We further classified permafrost settlements as coastal or inland. There is no strict definition of the Arctic coastal zone. We defined coastal zones as regions where interactions of sea and land processes occur, from both physical and human geography perspectives. To define permafrost coastal settlements, we used a raster of the Arctic coastal zone defined in the Arctic Circumpolar Vegetation Map (Raynolds et al. 2019), which we overlapped with the permafrost extent.
Current and projected population
The two main sources of demographic data in this study are population censuses and administrative and register data, at settlement level. The study uses the latest available population data from 2016 or 2017 (Table 1).

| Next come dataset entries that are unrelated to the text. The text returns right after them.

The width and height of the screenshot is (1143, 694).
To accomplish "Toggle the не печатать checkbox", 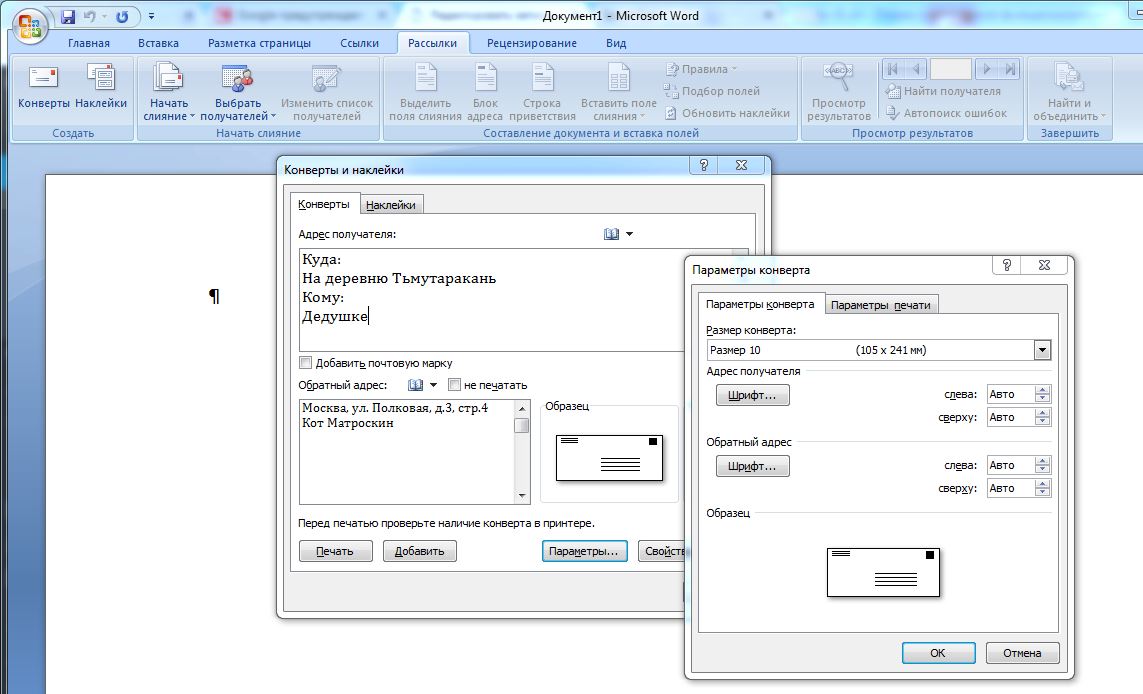I will (455, 385).
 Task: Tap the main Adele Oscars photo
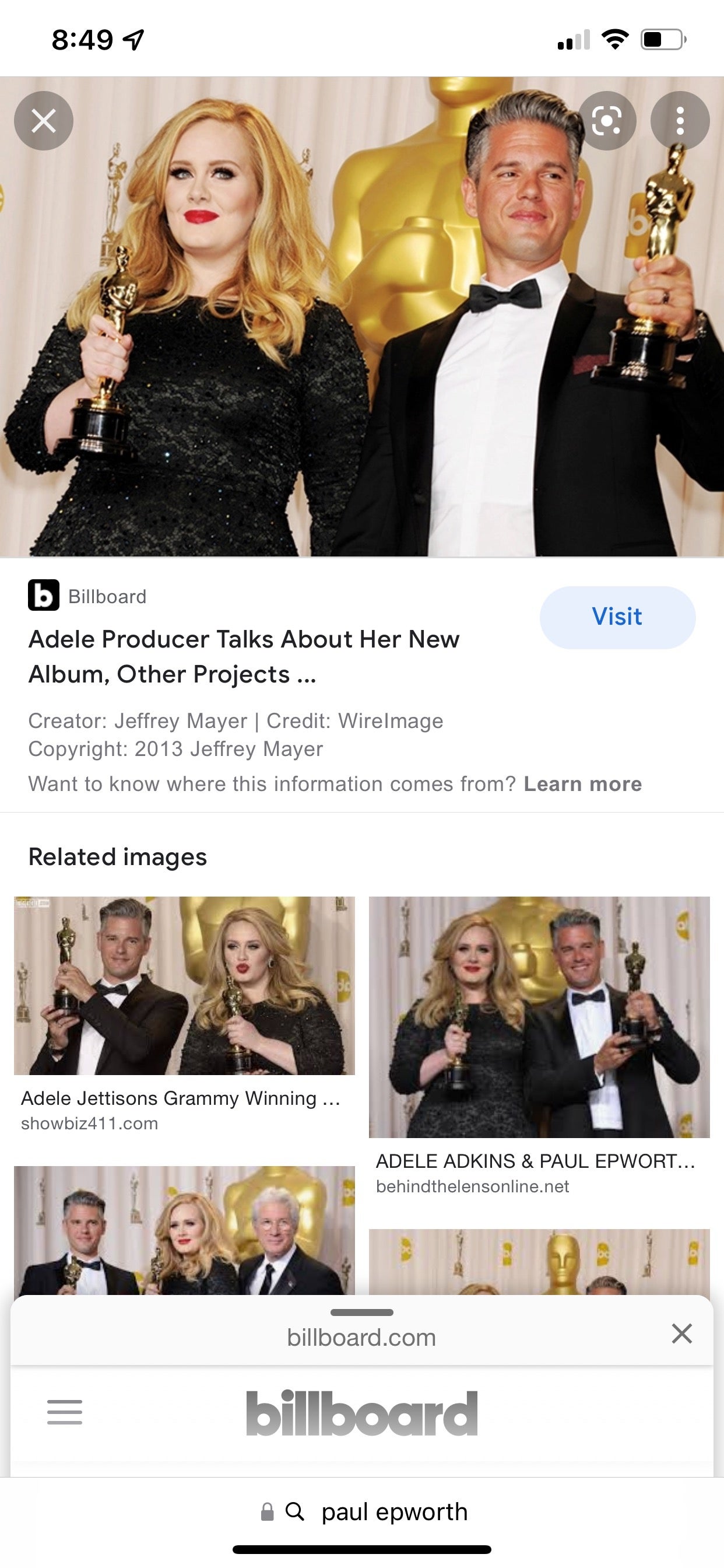point(362,317)
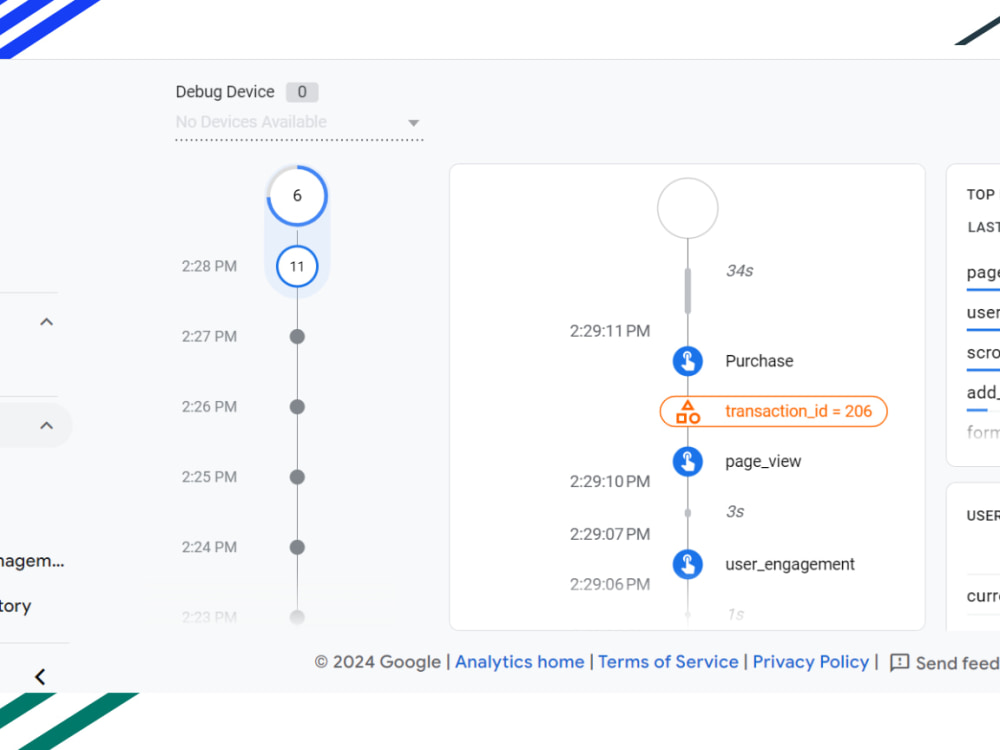Click the Send feedback icon in the footer
This screenshot has width=1000, height=750.
[x=898, y=662]
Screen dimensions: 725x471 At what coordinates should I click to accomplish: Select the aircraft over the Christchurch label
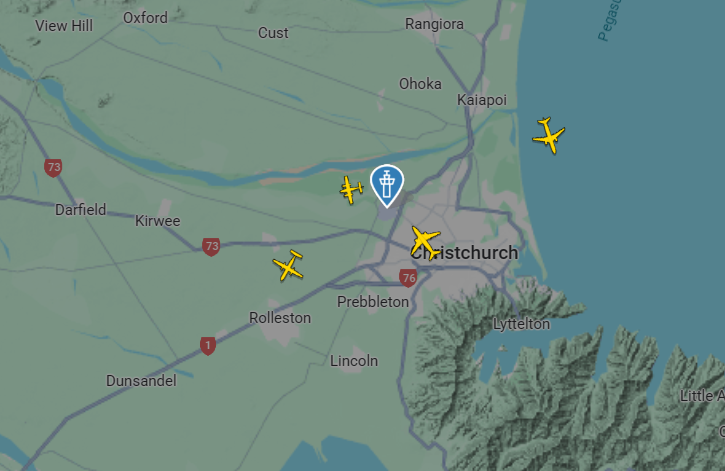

The number of people and settlements impacted by permafrost thaw by mid-century in the ACPR is a function of two factors: projected permafrost extent and demography. The methodologies for projecting population and permafrost are quite separate, and do not take trends in the other into account. We used the population projections provided by the national and regional statistical offices and synthesized by Heleniak (2019), and extrapolated the annual rate of change to the year 2050. The standard practice used by the national and regional statistical offices for projecting population change is the cohort-component method. The components of population change—fertility, mortality, and migration—are applied to the cohorts, or the age-sex structure of the population. Population projections at the settlement level are scarce, thus we applied the projected regional rates of change to the settlement level, assuming that all permafrost settlements within a region will change at the same rate over the projection period.
Limitations of the study
We used two models of permafrost extent to estimate the number of permafrost settlements. While the model resolutions are the same (1 km2), the models include different parameters to measure the probabilities of permafrost to occur in one place. This might impact our results when comparing ground conditions for current and projected permafrost settlements.
Additionally, projecting future demographic trends in the Arctic is difficult because of their small population sizes and their economies based on natural resources, which are subject to boom-and-bust cycles. To overcome this, we used regional population projections when available. On the one hand, it provides more detail and nuance than the national projections. However, it also increases errors by combining different projection models. Models mainly differ in the amount of detail involved in the projected population and the length of the projection period (Heleniak 2019). Moreover, the demographic variability observed at the regional level in Arctic societies (Hamilton et al. 2018) confirms that the use of regional rates to project population at the settlement level might lead to over- or underestimation of the future population. However, with exception of Canada, there are no population projections available at the settlement level.
Population on permafrost
In 2017, there were 4,942,685 inhabitants in the ACPR, residing in 1162 permafrost settlements (Table 2). Most of the population in the ACPR was concentrated in a few large permafrost settlements. A majority of the permafrost inhabitants lived in 511 settlements located in zones of sporadic permafrost (Table 2). However, most of the permafrost settlements were in zones of continuous permafrost, where 18.6% of the permafrost inhabitants lived. A few settlements were in zones of discontinuous permafrost. There were large regional differences in the distribution of permafrost settlements. The majority of the settlements in the Russian Arctic were located on continuous permafrost, while most of the permafrost settlements in the Fennoscandian Arctic were located in zones of sporadic permafrost (Appendix Table 5).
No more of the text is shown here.